Data l’impossibilità di mettersi d’accordo in maniera unanime, furono per forza di cose usati i dati più attendibili risalenti a ben 15 anni prima, cioè del 1885. Tale indagine stabiliva che la Francia deteneva il 40%, la Gran Bretagna il 29%, Belgio, Olanda ed impero ottomano circa il 7% a testa e Germania, Italia e Austria-Ungheria il 9% in totale. Tali dati non rispecchiavano la percentuale reale del 1900, ma tant’è erano quelli i dati accettabili496. Davanti a questo stato di cose la modifica dell’ordinamento della presidenza si dovette annullare e l’elezione del presidente continuò ad essere alternata tra il delegato britannico e quello francese.

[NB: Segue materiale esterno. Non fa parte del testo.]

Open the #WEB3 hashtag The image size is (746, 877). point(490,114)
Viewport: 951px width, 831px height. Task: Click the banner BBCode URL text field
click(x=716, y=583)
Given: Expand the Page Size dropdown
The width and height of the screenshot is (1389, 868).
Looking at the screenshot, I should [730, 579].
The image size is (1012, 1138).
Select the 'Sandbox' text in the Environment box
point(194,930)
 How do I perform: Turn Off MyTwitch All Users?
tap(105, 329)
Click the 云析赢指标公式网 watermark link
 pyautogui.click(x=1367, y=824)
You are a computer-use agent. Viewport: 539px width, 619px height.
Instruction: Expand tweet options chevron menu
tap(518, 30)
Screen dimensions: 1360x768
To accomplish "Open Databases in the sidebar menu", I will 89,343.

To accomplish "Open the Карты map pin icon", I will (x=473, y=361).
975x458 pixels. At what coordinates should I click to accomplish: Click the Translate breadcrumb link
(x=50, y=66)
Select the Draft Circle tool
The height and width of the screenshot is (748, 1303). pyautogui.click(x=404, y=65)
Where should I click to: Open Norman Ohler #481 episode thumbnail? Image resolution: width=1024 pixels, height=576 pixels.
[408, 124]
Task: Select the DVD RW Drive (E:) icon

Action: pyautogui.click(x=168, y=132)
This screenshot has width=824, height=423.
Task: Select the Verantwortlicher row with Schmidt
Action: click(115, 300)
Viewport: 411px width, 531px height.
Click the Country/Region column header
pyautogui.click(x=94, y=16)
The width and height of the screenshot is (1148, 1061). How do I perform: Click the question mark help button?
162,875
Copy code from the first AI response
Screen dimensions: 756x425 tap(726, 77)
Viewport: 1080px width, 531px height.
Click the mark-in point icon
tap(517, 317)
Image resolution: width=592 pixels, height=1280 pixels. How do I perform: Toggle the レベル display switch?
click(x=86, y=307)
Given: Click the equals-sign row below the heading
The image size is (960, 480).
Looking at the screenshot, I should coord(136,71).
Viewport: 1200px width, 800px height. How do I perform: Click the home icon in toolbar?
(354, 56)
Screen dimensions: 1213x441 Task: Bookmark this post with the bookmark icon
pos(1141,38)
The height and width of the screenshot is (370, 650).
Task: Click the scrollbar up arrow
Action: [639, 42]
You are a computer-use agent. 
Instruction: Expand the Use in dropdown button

495 ASDMAE, APP, busta 468, da Pansa a Visconti-Venosta, n°118/38, Costantinopoli 17 febbraio 1901. 496 Paradossalmente infatti nel 1914 la Francia aveva aumentato la sua quota al 58%, la Germania al 33% e la Gran Bretagna aveva invece considerevolmente diminuito la sua esposizione verso le finanze ottomane con un solo 5%, in Blaisdell D. Op. Cit. 209.